### Data shown
------

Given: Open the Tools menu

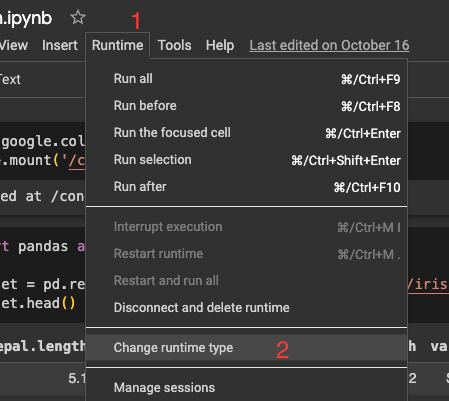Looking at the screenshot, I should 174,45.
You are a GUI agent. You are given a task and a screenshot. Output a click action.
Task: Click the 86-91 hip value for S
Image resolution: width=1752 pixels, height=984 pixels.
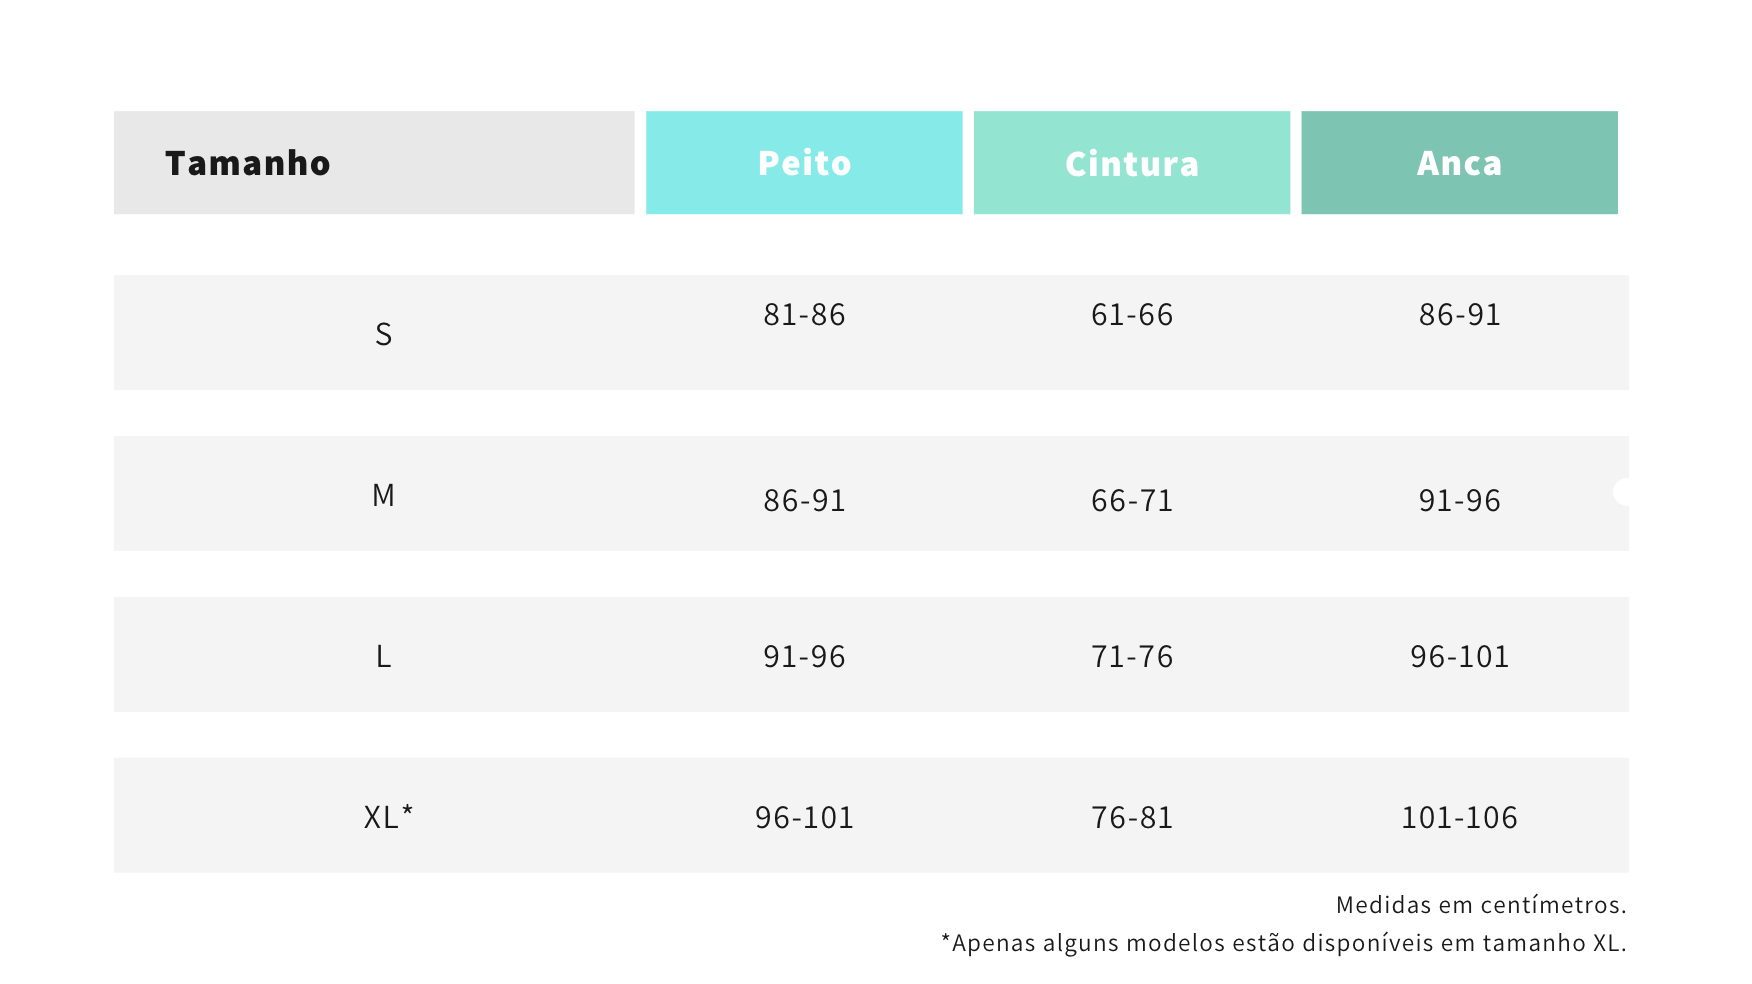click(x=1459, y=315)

------

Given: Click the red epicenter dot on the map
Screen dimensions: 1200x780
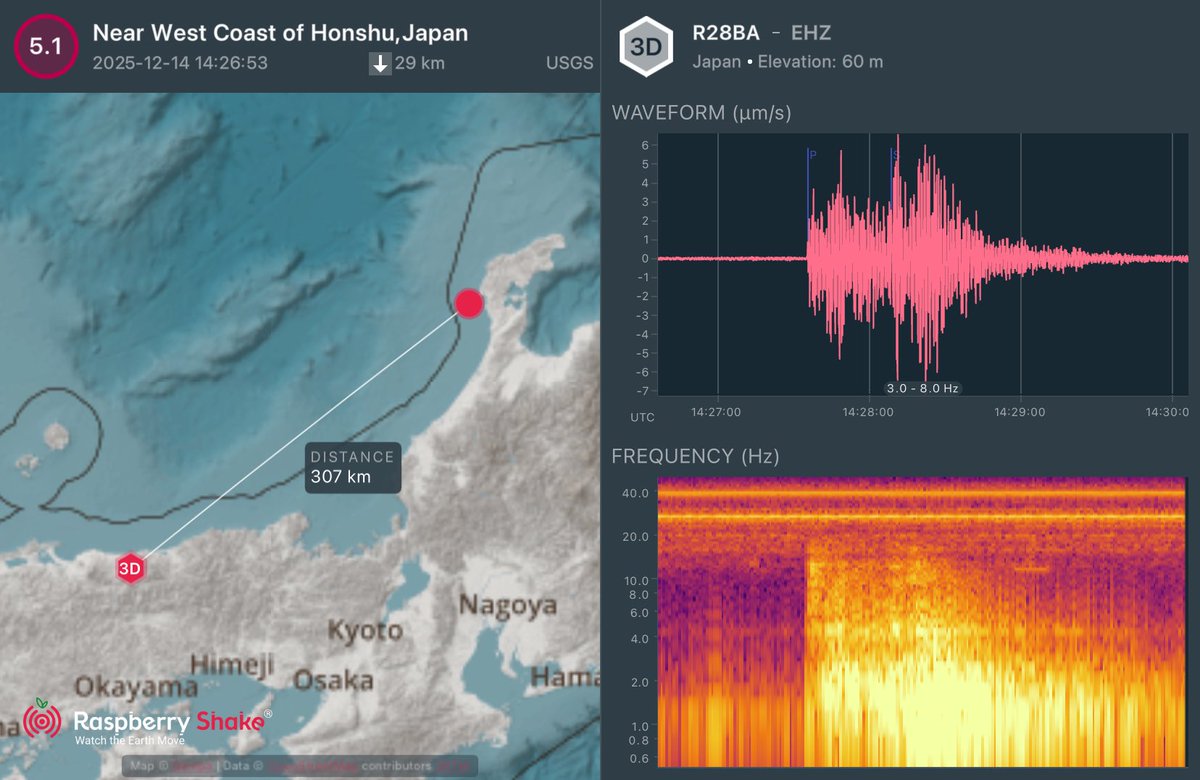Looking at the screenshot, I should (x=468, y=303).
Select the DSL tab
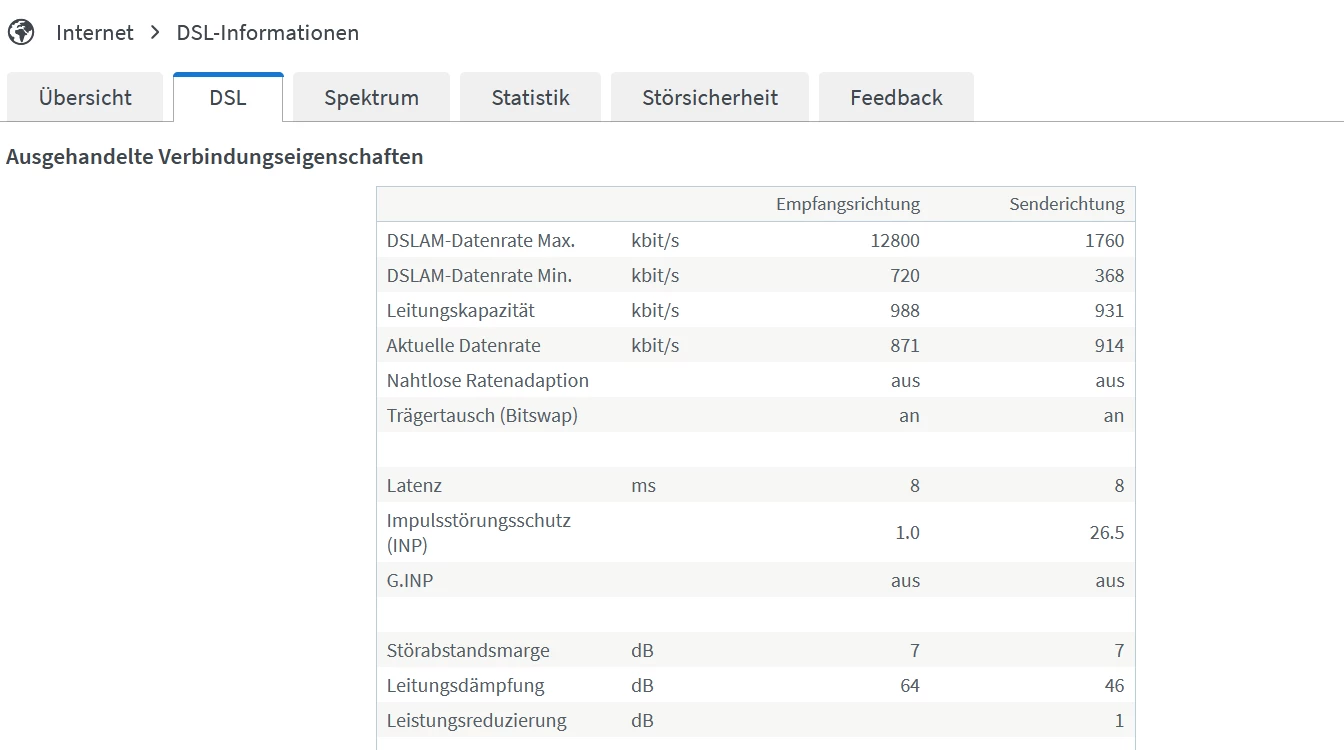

------

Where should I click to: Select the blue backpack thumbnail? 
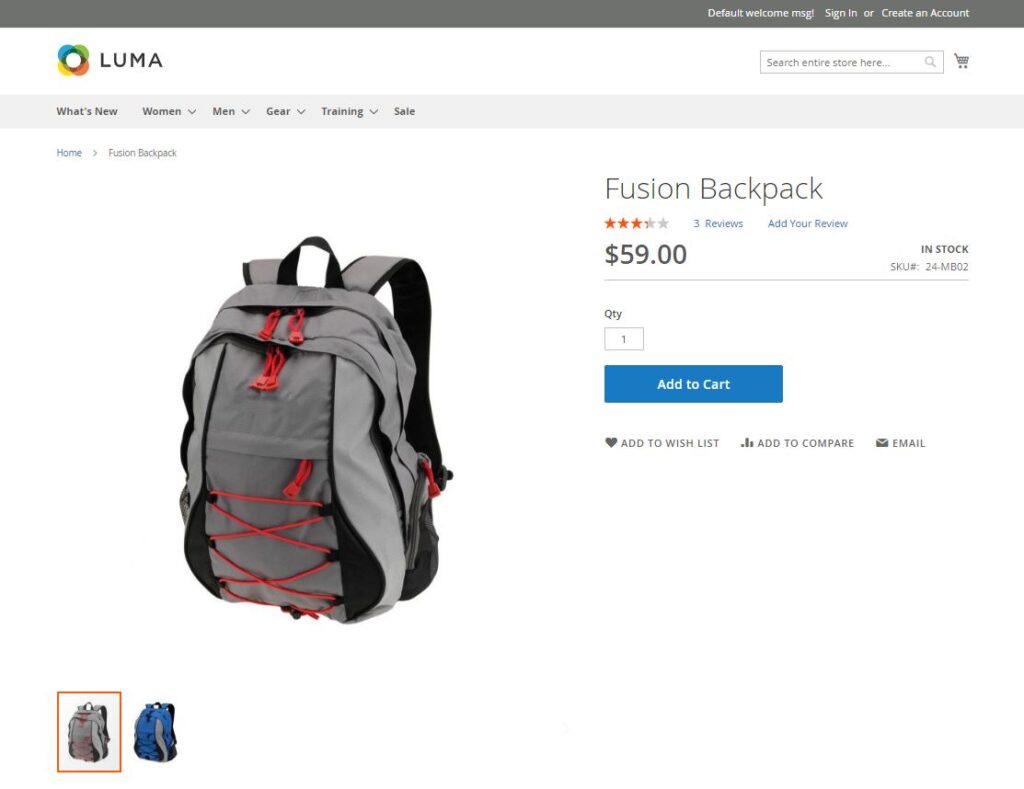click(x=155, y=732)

------

### Work to do
Reproduce verbatim the part of the items that opens with the line containing "Given: Click the red epicenter dot on the map" and closes with the line containing "Select the DSL tab", both of those lines included, and omit the pictures.

### Completed exercise
Given: Click the red epicenter dot on the map
Screen dimensions: 1200x780
Looking at the screenshot, I should (x=468, y=303).
Select the DSL tab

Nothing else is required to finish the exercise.